You don’t have to be a literary academic to love poetry. Leonard Cohen and Bob Dylan showed the world that you can add music to accompany your literary prowess and the flavour of its meanings won’t be lost in the sounds, since you can apparently still get a Nobel prize in literature for them. But Patti Smith brought people who had never read poetry to love it.

The icon behind the Patti Smith Group made her poetry digestible and universal enough so as to attract the attention of passerby New Yorkers as she bared her heart out to them outside Manhattan churches.

Jaan Uhelszki from Creem magazine, where Smith had her work first published, remembers being struck by her word choices: “She always takes you further out than you expect. I’ve always really admired that about her…She’s got a direct channel to something the rest of us are too clouded to have.”

Philip Shaw wrote about her in the book ’33 ⅓ Patti Smith’s Horses’ to have been a mouthpiece of the past: “There are all these cultural reference points that Patti is throwing out in her lyrics: Rimbaud, Jean Genet, Baudelaire,” but her references aren’t obnoxious. “She was levelling the field between high and low art, making poetry that might be regarded as highfalutin or elitist, and channelling it through a medium, rock ‘n’ roll, that was populist.
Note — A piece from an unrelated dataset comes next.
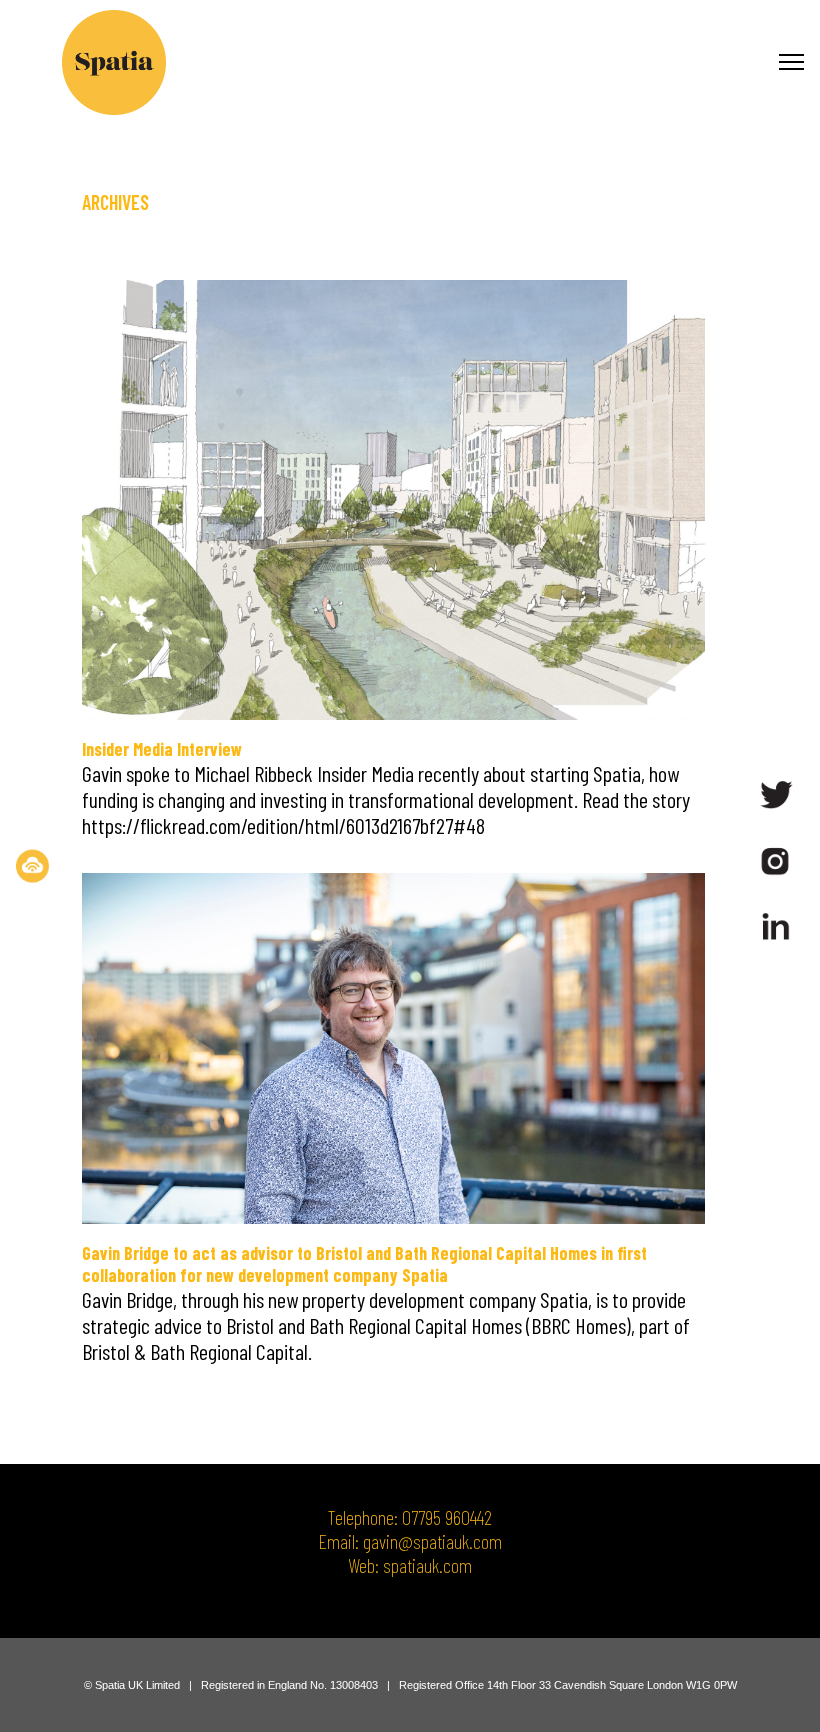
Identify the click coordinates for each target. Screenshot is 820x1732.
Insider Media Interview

So, you could think and dance at the same time.”

The purity of her first album, Horses, really held that element of poetry without alienating the listener. The Godmother of Punk wasn’t trying to compete with the heated rock scene of the 70s, to make commercial success, or to start a movement that bore her influence until this day. As Uhelszki put it, “She views her rock ‘n’ roll career as military service. She’s there because she has a purpose. She identifies herself not as a writer, artist, or singer, but as a communicator.”

The simplicity in Horses’ humble production values would invite one to believe they recorded it as they would have sung it on stage, or in someone’s living room.

Audiences were invited to contemplate the album’s meanings and interpret them as they chose, from the thought-provoking religious:  ‘Jesus died for somebody’s sins, but not mine’. Like the greats in poetry, Smith evoked a sense of dissatisfaction in the state of the world, but in a way that bridged the gap between the abstract artistic and calling things what they are. Uhelszki wouldn’t call it feminism, “it was just humanism. She was exercising who she was.

Patti Smith never focused on building an alluring exterior; she was never prettified, she wasn’t a rock chick, “She was one of us” music journalist Caryn Rose wrote. Her album covers were never glamorous, her simplicity was in her words and in her look, just like the greats before her.